INPUT »
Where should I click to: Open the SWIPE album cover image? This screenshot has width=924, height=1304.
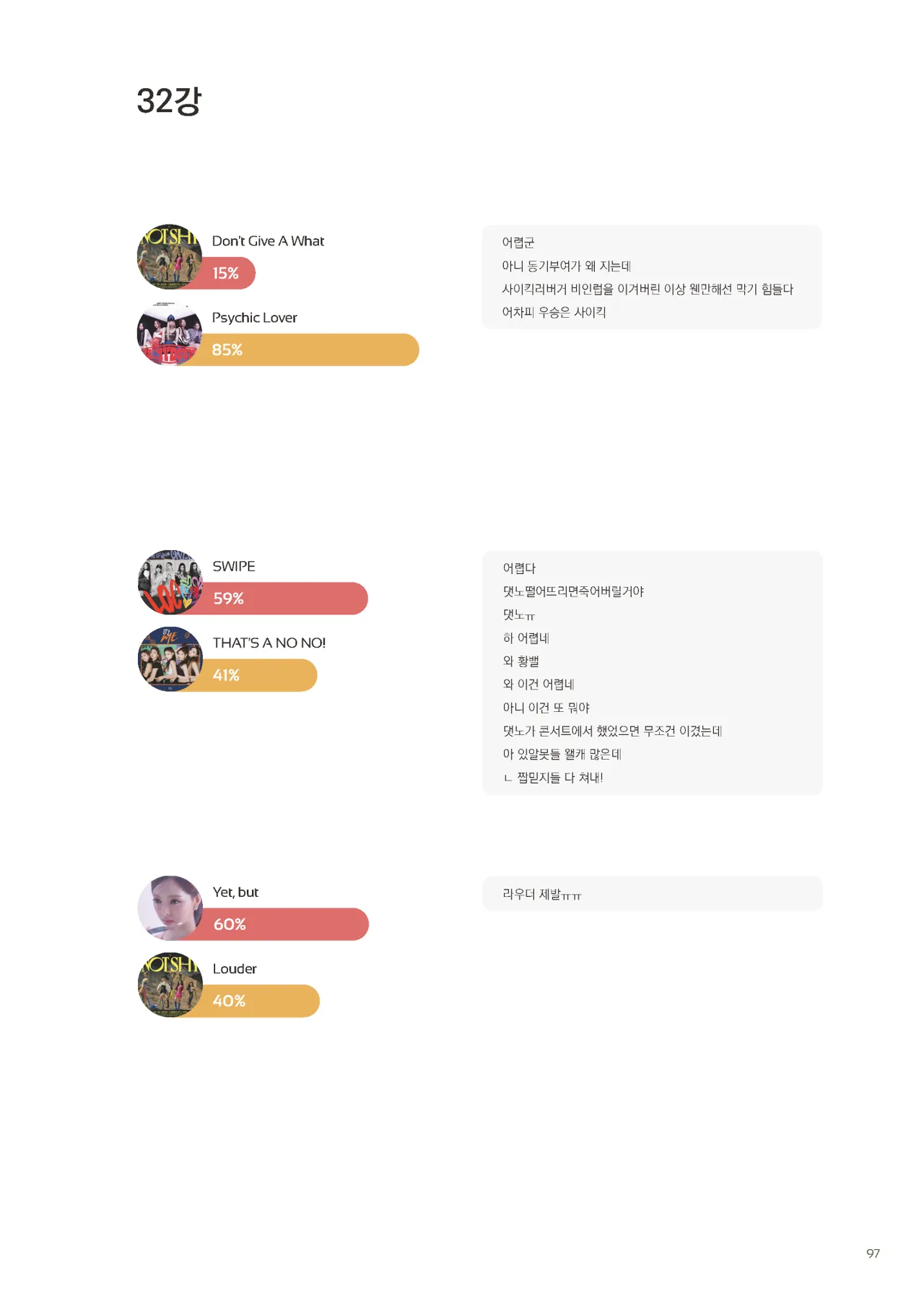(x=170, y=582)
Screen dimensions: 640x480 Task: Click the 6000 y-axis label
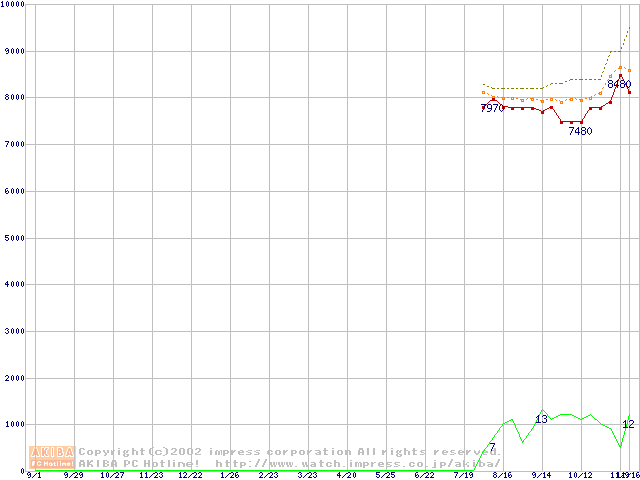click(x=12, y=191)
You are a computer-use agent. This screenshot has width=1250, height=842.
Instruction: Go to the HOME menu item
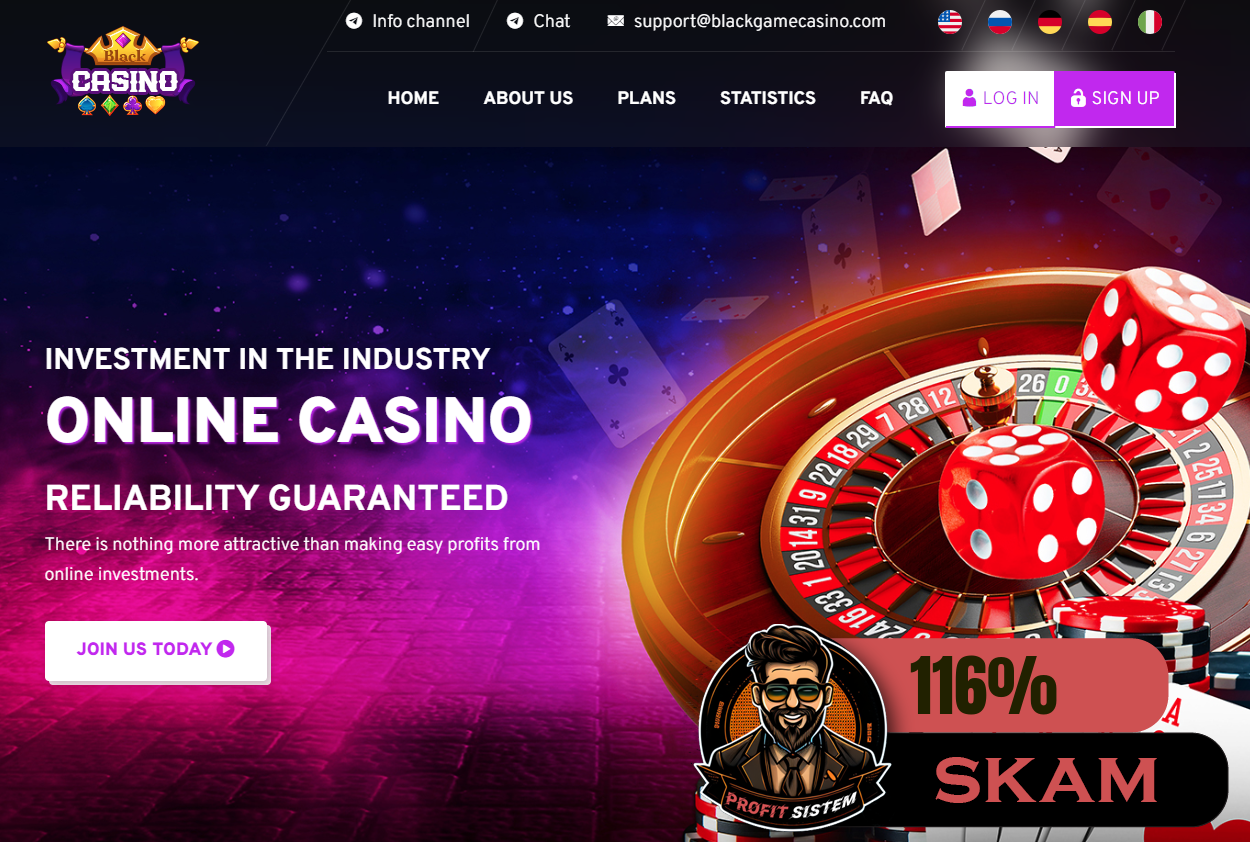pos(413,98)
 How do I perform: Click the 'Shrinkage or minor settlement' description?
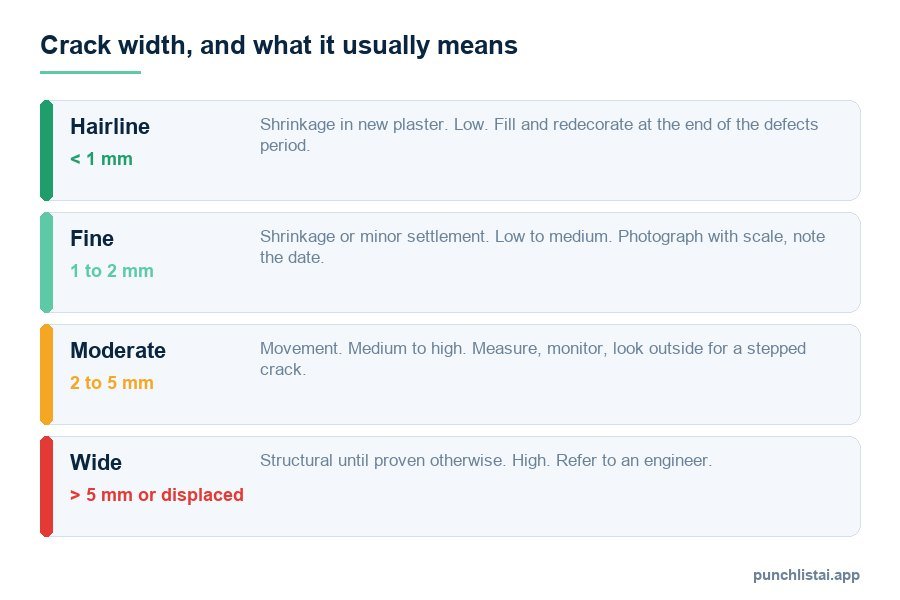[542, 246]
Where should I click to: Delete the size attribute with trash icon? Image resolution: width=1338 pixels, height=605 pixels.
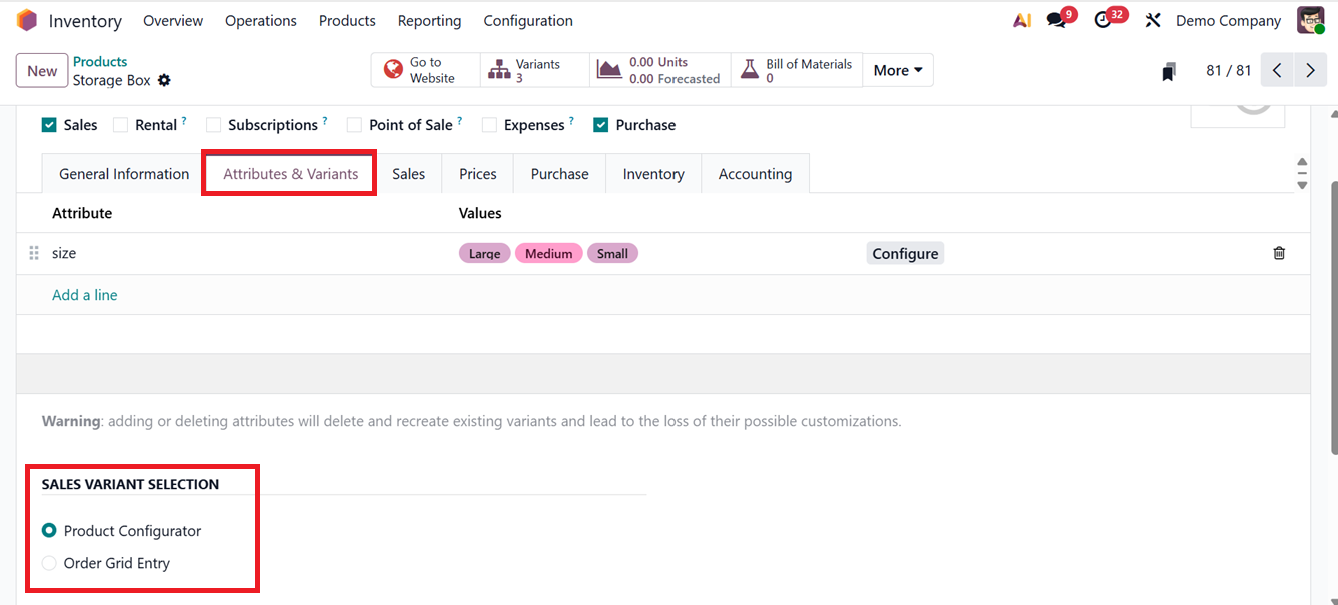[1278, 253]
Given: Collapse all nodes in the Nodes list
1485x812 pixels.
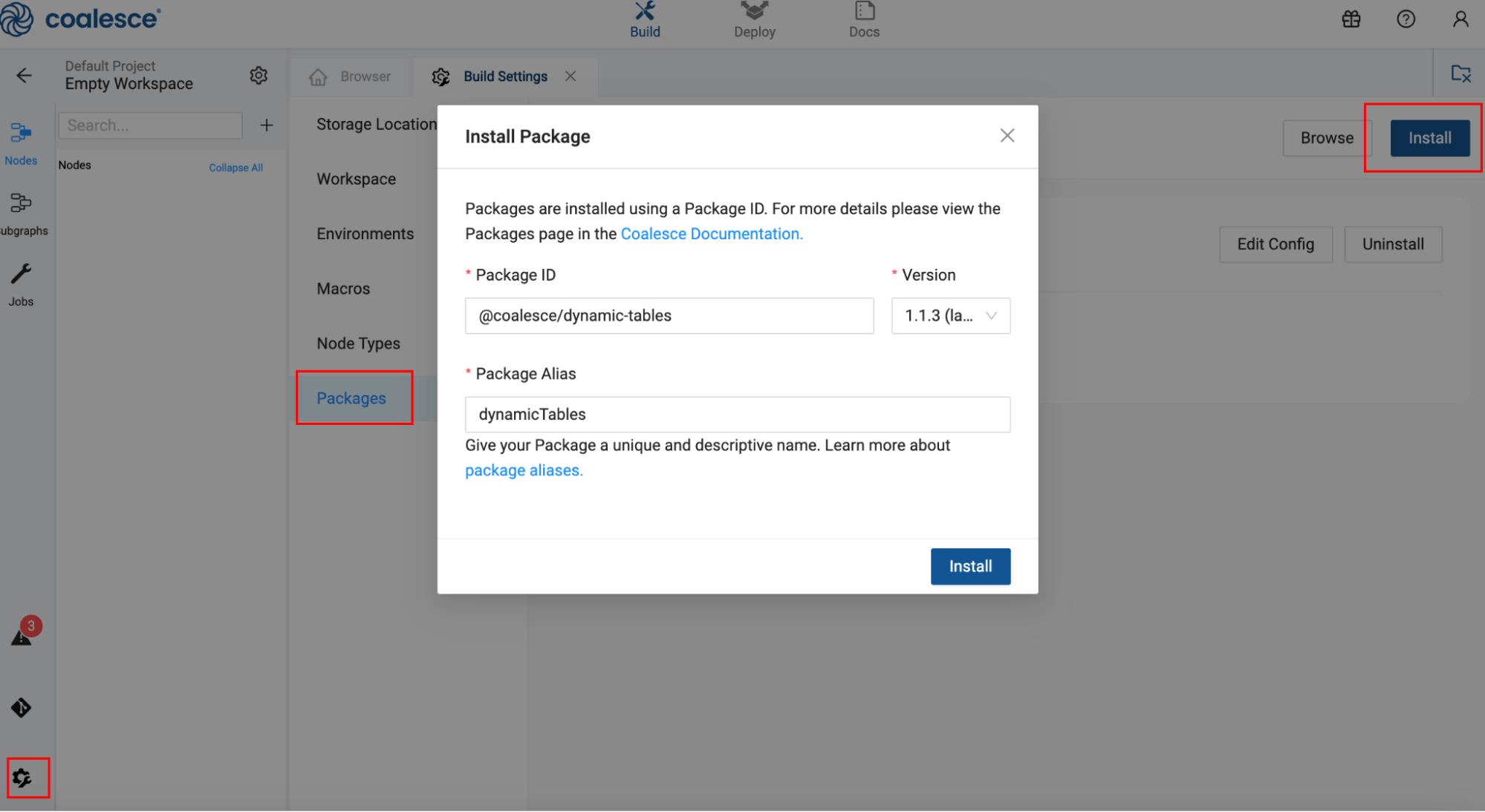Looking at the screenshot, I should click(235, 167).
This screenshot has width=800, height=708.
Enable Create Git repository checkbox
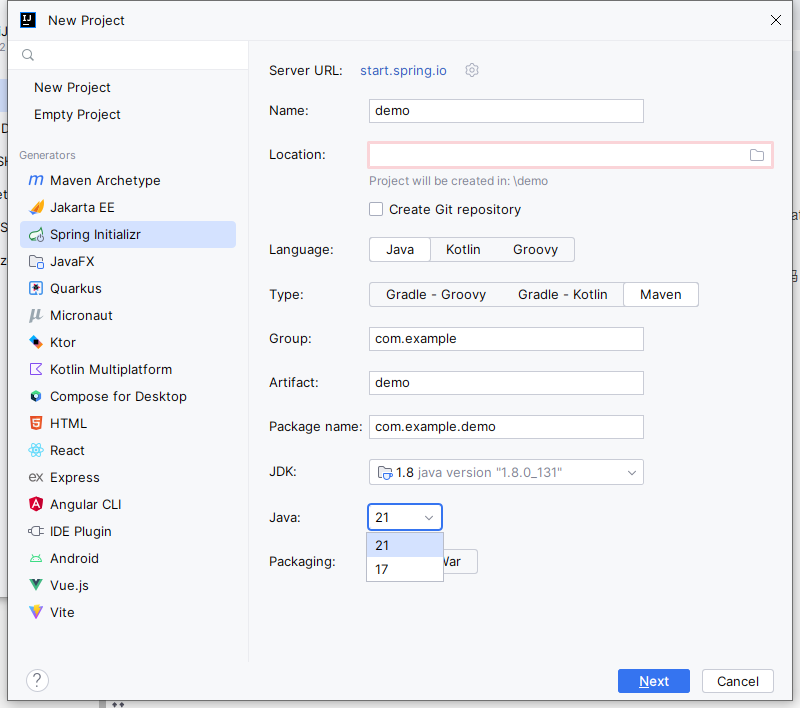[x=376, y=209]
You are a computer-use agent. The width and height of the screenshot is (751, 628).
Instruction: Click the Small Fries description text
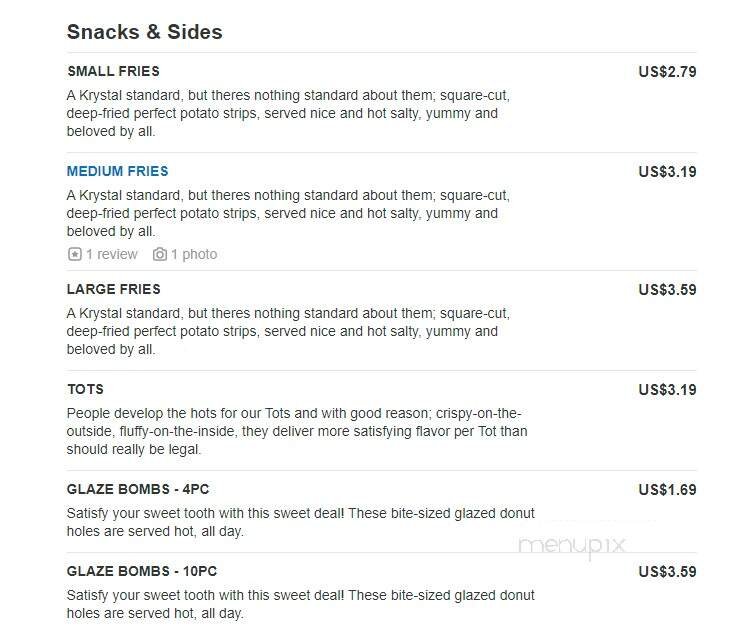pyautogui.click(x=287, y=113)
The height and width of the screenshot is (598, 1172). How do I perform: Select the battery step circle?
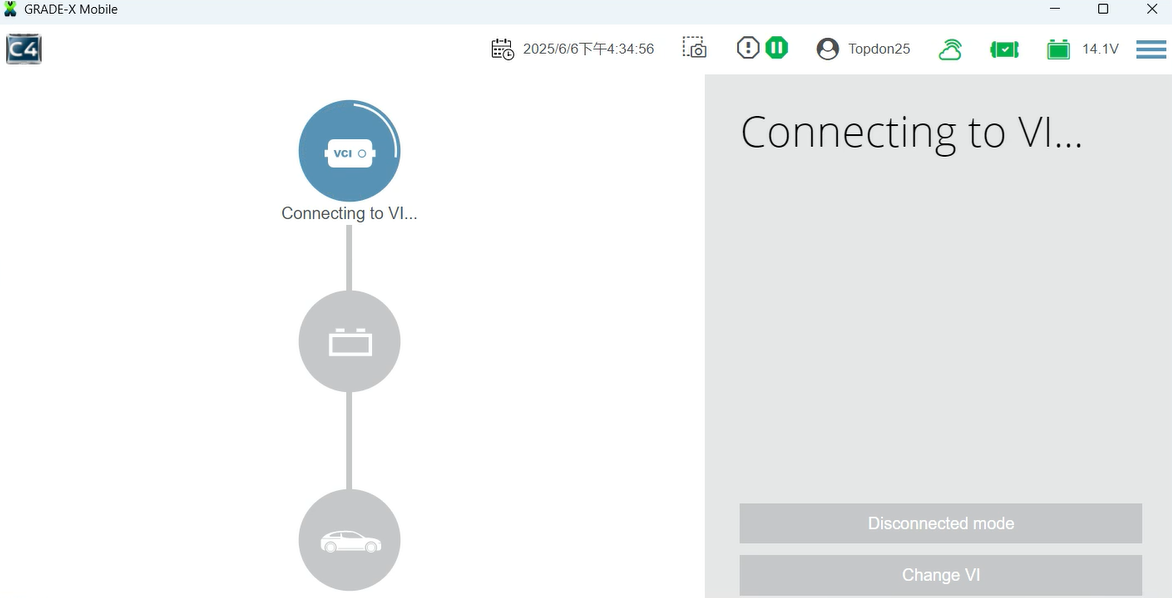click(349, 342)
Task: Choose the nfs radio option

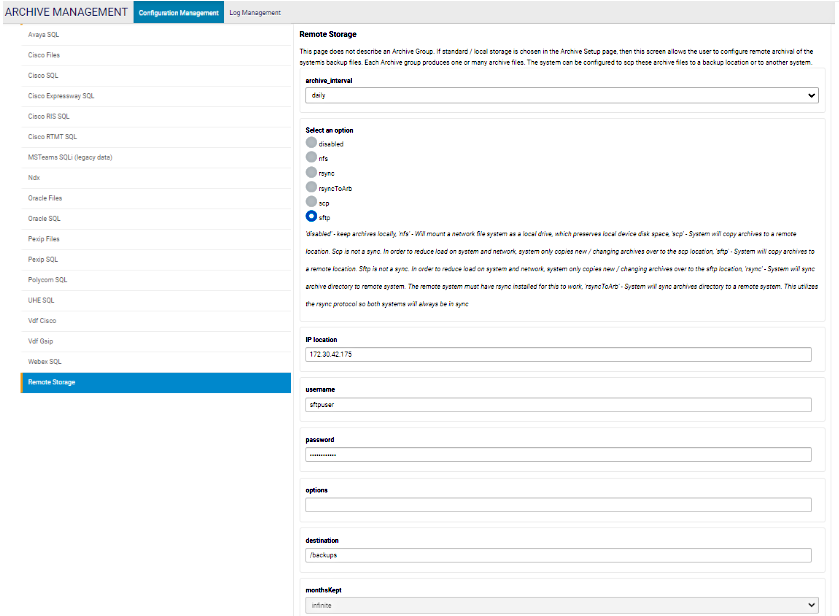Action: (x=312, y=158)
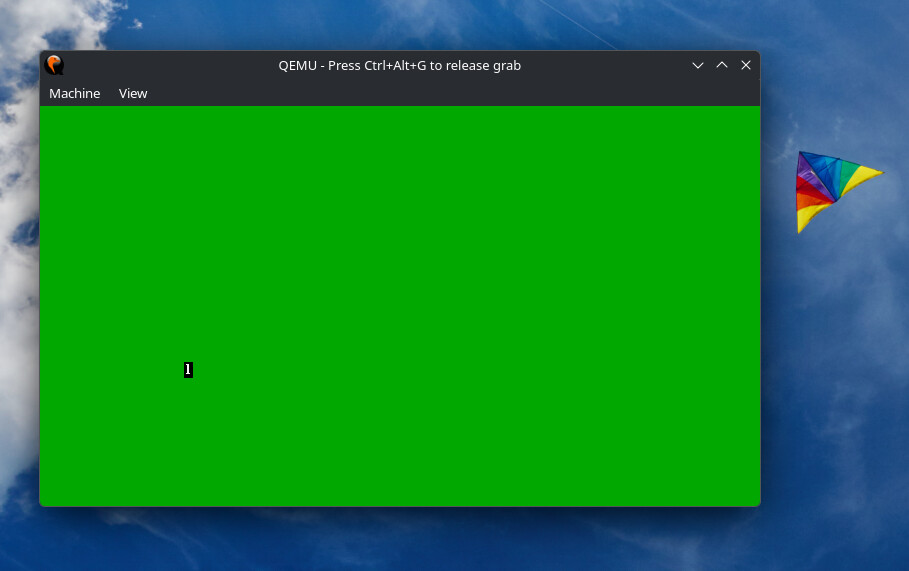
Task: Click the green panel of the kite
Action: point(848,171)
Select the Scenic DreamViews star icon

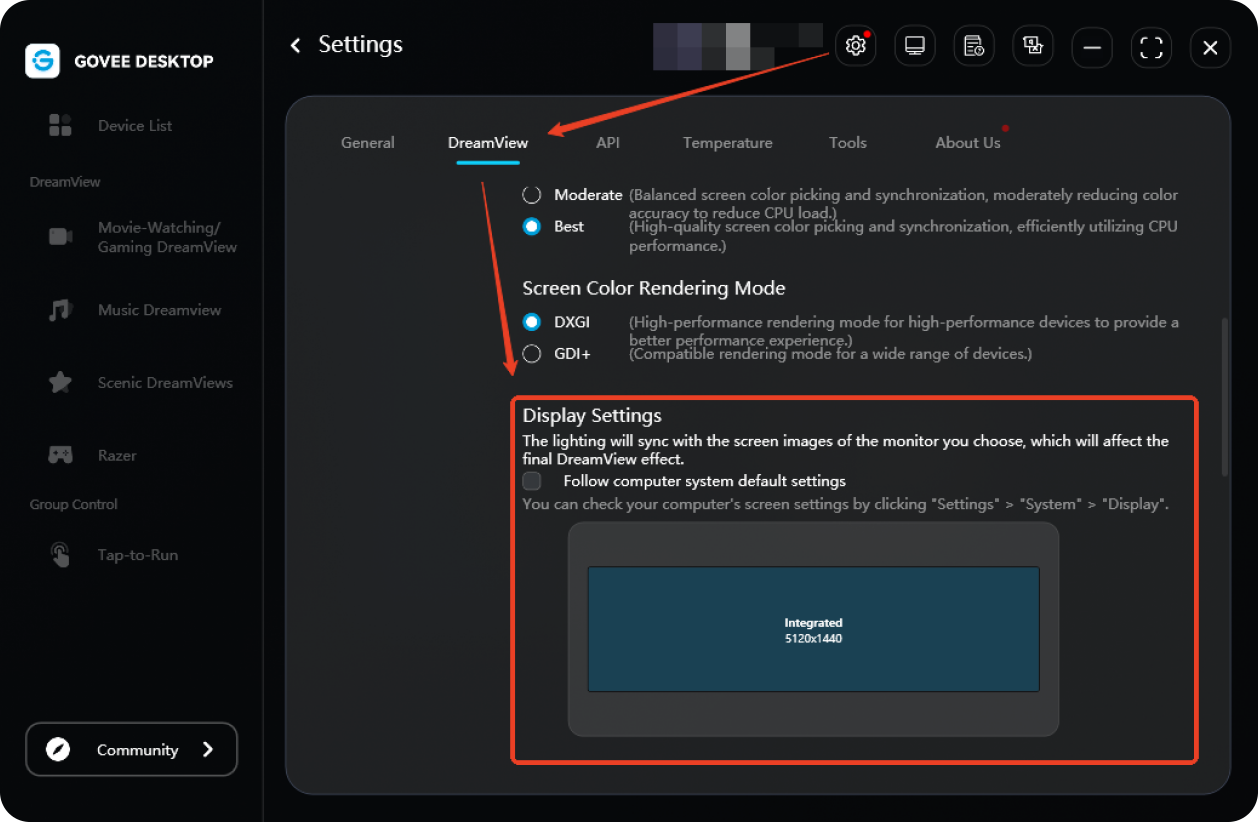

WHAT IS ASKED »
Count how many lines of the entries above contain the word "perform" and give only that number.

FULL RESPONSE »
2